VOCALIB : J’imagine que votre métier est de plus en plus impacté par les préoccupations environnementales, par exemple le comportement des sols en matière de gestion de l’eau, de l’évaporation. Votre métier vous amène à devenir une spectatrice et une actrice en première ligne ?
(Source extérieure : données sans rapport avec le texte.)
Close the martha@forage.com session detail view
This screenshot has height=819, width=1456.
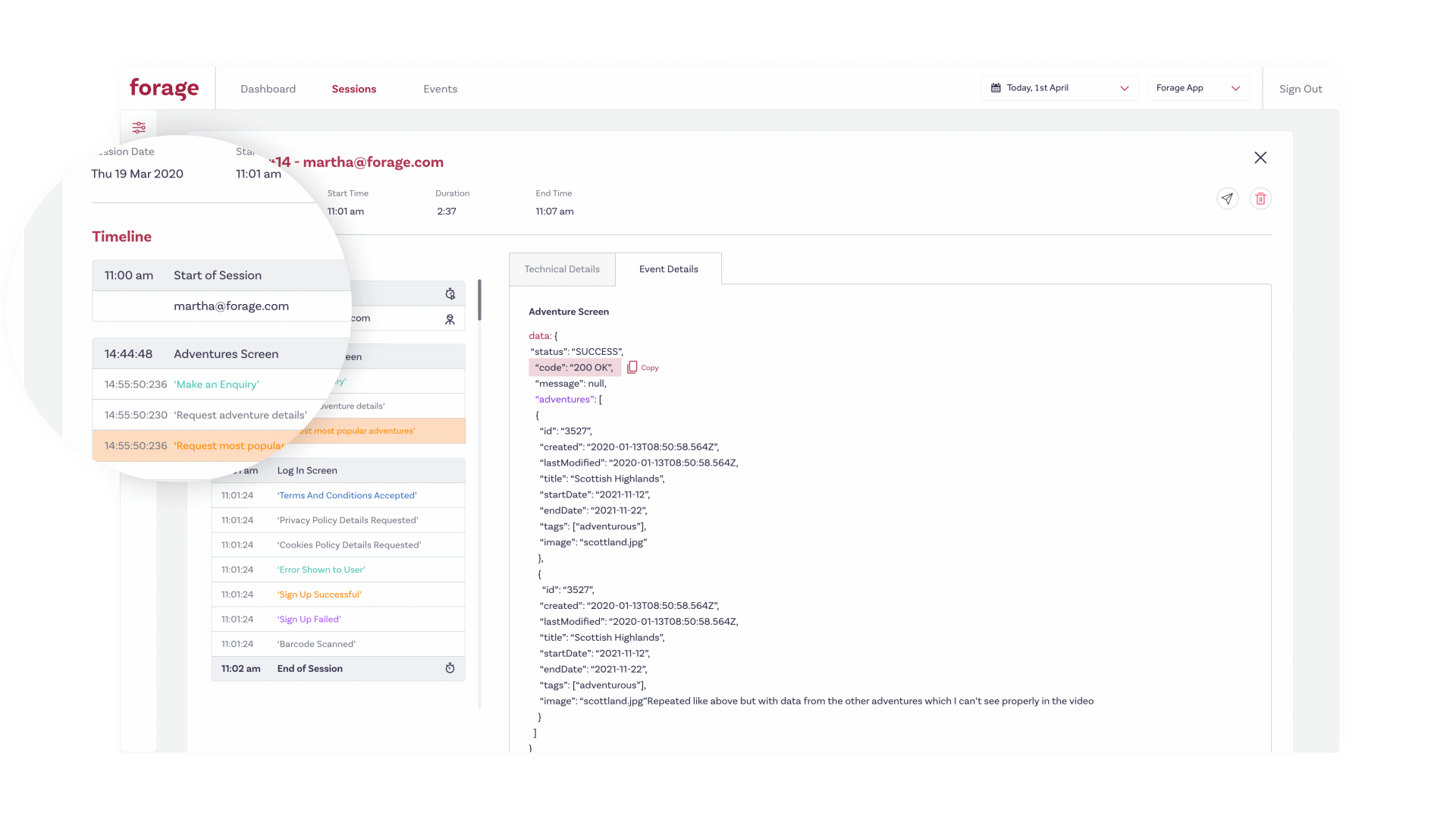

Valérie : En première ligne et même avant-gardiste, car j’ai toujours travaillé dans le domaine de l’environnement. J’ai toujours été dans un service environnement, donc ça a toujours été le sens du service de l’environnement dans toutes ses composantes -l’air, l’eau, le sol, le sous sol et le monde vivant- qui m’a animée. Ce sur quoi j’ai du travailler au départ c’était la qualité de l’eau, le pouvoir épurateur des sols et c’était il y a plus de 20 ans. A l’époque travailler ce sujet avec les agriculteurs constituait un vrai challenge. Il y a eu depuis beaucoup de progrès. On a vu arriver ensuite les notions de carbone, le programme ‘4 pour 1000’, ou l’on a imaginé que les sols pouvaient stocker une partie des gaz que l’on émettait, puis le sujet de la biodiversité que j’ai évoqué au début de cette interview. A ce sujet savez vous que le premier antibiotique qui a été trouvé est issu d’une bactérie qui existait uniquement dans le sol ? A ce jour on ne connaît que 10% des bactéries du sol alors qu’elles représentent 25% de la biodiversité totale. On comprend donc qu’il existe des services éco-systémiques du sol que l’on ne connait pas encore. Le sol c’est un élément qui est devenu incontournable. Aujourd’hui on parle de verdissement dans l’urbanisation, on prend en compte de plus en plus le sol, qui avant n’était considéré qu’en tant que support, et au sein duquel on pensait qu’il n’y avait pas d’échanges. C’est une piste de développement énorme de notre activité.

VOCALIB : Valérie, quelles ont été vos études, qu’elle a été le cheminement qui vous a amené à l’exercice de votre métier ?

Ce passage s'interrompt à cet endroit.